INDIANAPOLIS (AP) - Lawmakers, educators and teachers’ unions all seem to agree: Indiana’s standardized ISTEP student exam is a flawed way of measuring student performance.

Many teachers and educators have long had reservations about the test, which has been administered to Indiana students since the late 1980s. But Republican Gov. Mike Pence and GOP lawmakers only recently got on board with plans to ditch the test, which came after they dropped national Common Core standards, resulting in last-minute changes made to state education policy that led to widespread problems with the 2015 ISTEP exam.

As legislation to eliminate the ISTEP moves forward, what remains to be determined is how students will be tested in the future, how to ensure a replacement exam will be fair and what impact the new federal education law will have.

DEATH OF THE ISTEP

Republican lawmakers have recently used terms like “disaster” and “mess” to describe the 2015 ISTEP exam, which was developed in a matter of months by CTB/McGraw-Hill, a testing vendor the state has since fired.

“We test too much in Indiana and we ought to let our teachers teach,” Pence said.

Key GOP lawmakers in the House and Senate support a provision that would eliminate the test by July 2017, though final details need to be worked out.

A bill passed by the Senate would create a 22-member panel of academic experts, teachers and administrators tasked with finding ways to reduce the testing costs, increase “fairness to schools, teachers and students” and take into account the new federal Every Student Succeeds Act.

Democratic state school Superintendent Glenda Ritz, who is frequently at odds with Pence, and her teachers’ union allies say they are pleased to see Republicans adopt an argument they have long been making, but remain cautious.
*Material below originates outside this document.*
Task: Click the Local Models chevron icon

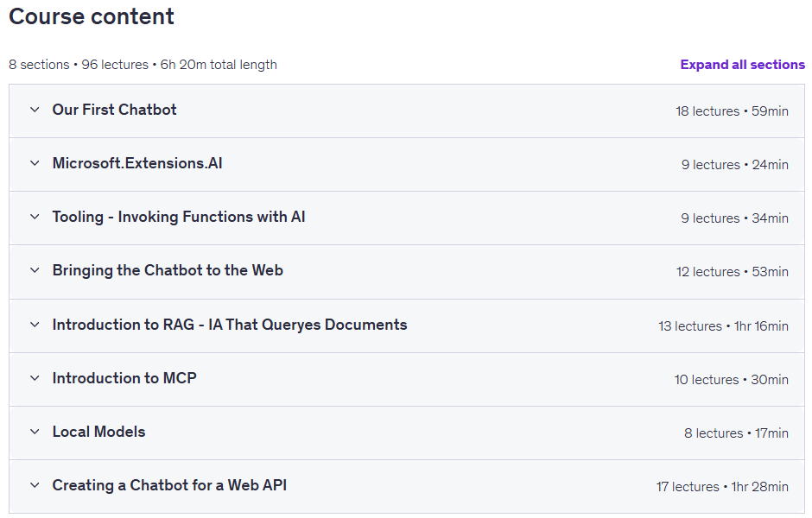Action: (x=35, y=432)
Ritz spokesman Daniel Altman said that for the task force to succeed, it needs to focus on “an education agenda rather than a political one.”

TESTING FATIGUE

The ISTEP exam has undergone major changes in recent years as federal and state education overhauls have resulted in higher-stakes tests that use student performance to determine school grades and teacher performance pay.

Intended to improve education quality, the constantly evolving standards for students and educators have contributed to a sense of testing fatigue that even advocates of the school accountability requirements acknowledge.
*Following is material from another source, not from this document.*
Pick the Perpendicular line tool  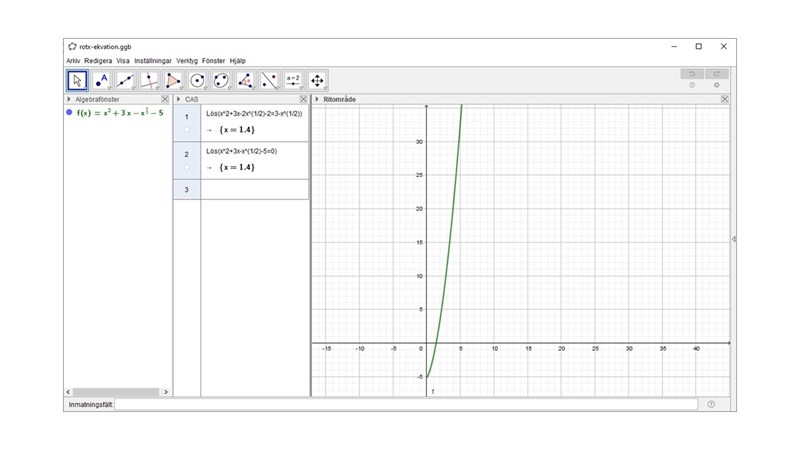click(x=149, y=81)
“You got freshmen in high school who have had three sets of standards since they started kindergarten,” said Teresa Meredith, union president of the Indiana State Teachers Association.

Academic standards adopted in 2006 were dropped in 2010 for national Common Core math and English standards. But in 2014, GOP lawmakers, led by Pence, cut Common Core loose after conservative critics said the national benchmarks, which describe what students should know after completing each grade, amounted to a federal takeover of education.
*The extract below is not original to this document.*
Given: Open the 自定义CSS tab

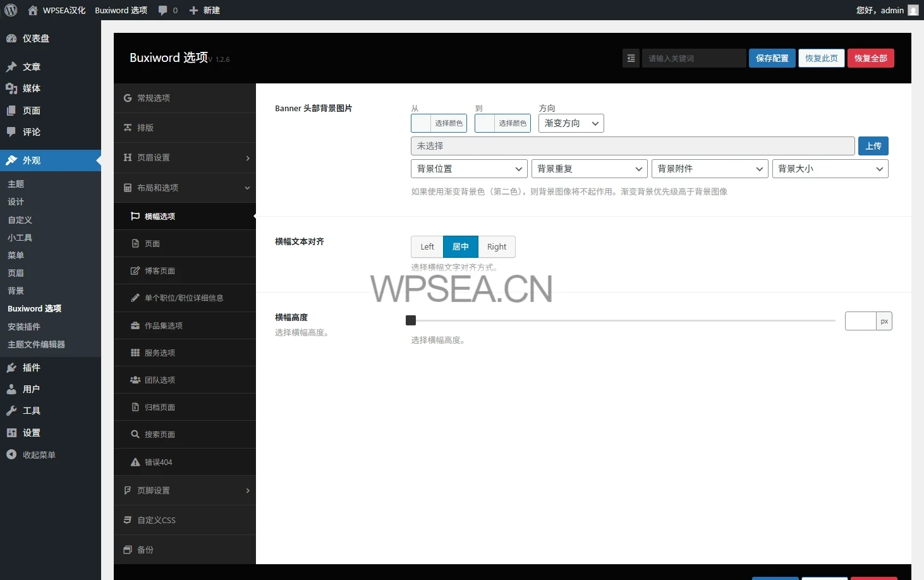Looking at the screenshot, I should pyautogui.click(x=185, y=520).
Indiana-specific standards were then rushed into place for 2015 test, and students across the state performed poorly.

Senate Minority Leader Tim Lanane, of Anderson, said the GOP needs to stop tinkering and leave one education policy in place “for enough time to make sure it’s working and the educators are satisfied that it’s a tool that is effective.”

FEDERAL STANDARDS

The Every Student Succeeds Act was signed into law by President Barack Obama in December and is meant to give all states more flexibility in testing than the previous program, No Child Left Behind.

Pence said the new act provides an opportunity to “reconsider the ISTEP test and take a step back” to look for “ways we can do testing better.” The state’s new task force must report its findings, with the new federal act in mind, to lawmakers by December.

House Education Committee Chairman Bob Behning, an Indianapolis Republican, says he would like to see less rigidity in the next standardized exam.

“Let’s provide some more flexibility to move kids forward based on their skill level,” he said, adding, “we’re so tied to saying every kid is (a certain) level.”